Learn more about AI and streaming at Streaming Media East 2022.

Read the complete transcript of this clip:

Eric Schumacher-Rasmussen: Can you talk a little bit about the biggest technical challenge that you undertook when it came to building HBO Max, and here at Streaming Media, we get a fairly technically savvy audience. So feel free to drop some acronyms if you want. Everything from encoding and transcoding to building the UI and the apps for delivery.

Jason Press: Sure. I'll focus first on that it's been an incredible amount of work to get to this point. And I'm really thankful for the teams at HBO Max and, and the participants that worked on this process with us. But as we got into it, if you think about the heritage of WarnerMedia, these three separate companies existed, and those three separate companies had different workflows for how to create content. And so all the way from the rights management systems to how we encode to how we package to how we do QC localization, like captioning and subtitles.

These were all different processes. So we had to homogenize all those workflows in systems so that they could feed into HBO Max in a singular way, a huge challenge in terms of those workflows. On the product side, HBO Go, HBO Now, and Cinemax Go were all separate products and we had separate platforms around the world globally.

And so there was a lot of work to think about--how do we change the UI and the experience so you can take multiple brands into that experience. DC Universe as a brand hub. HBO as a brand hub. And so we had to really reimagine the experience and do a lot of work on the UI in terms of that as it relates to the formats that we wanted to support. HBO Go and Now, circa 2019 and 2020, didn't even support 4K HDR and Dolby Vision and Dolby Atmos. And so the highest quality of show and content, it didn't have features like downloads.

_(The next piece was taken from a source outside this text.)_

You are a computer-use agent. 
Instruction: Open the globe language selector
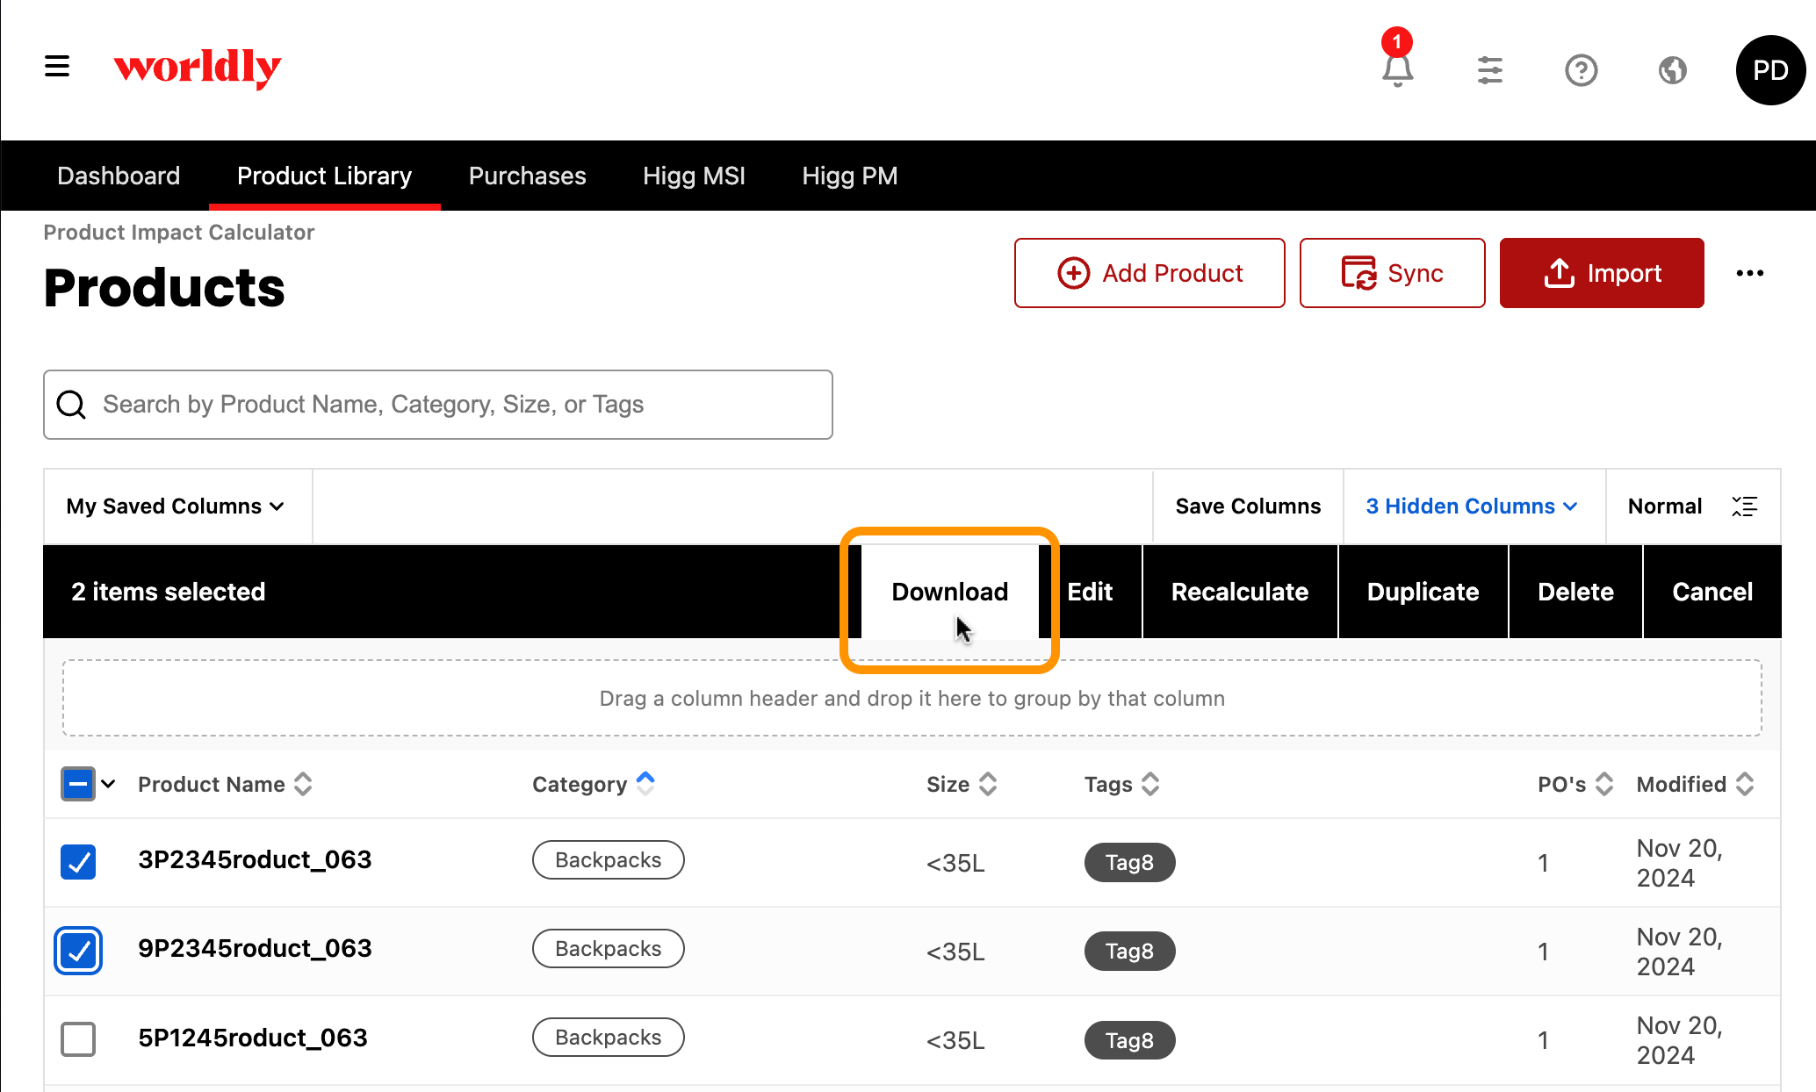point(1673,70)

And so being able to have folks take that subscription on a plane and be disconnected. So there's a lot of feature parity that really needs to be done to keep up with the marketplace.

And so really a lot of technical work went into rolling that out, and then what we've done recently, as we're on this journey around global expansions is, first and foremost, we got the platform right for the U.S. audience. And now we're adding that platform capability in a global way around the world. And so we're doing migrations of customer bases. We're doing migrations of payment types. We're doing migrations of content ingestion around the world and all the localization and dubbing and subbing that has to go into that is just a humongous amount of work and challenge. And so a lot of technical things that we've done and that as well as just regionalized our infrastructure, our infrastructure was very much based in the U.S. and then local to specific third-party platforms. Now it's a global platform with a global reach with localized regional infrastructure and how we deliver the video is all localized as well around the world. And so it it's been a lot of technology change and I'm really proud of what the teams have accomplished with that.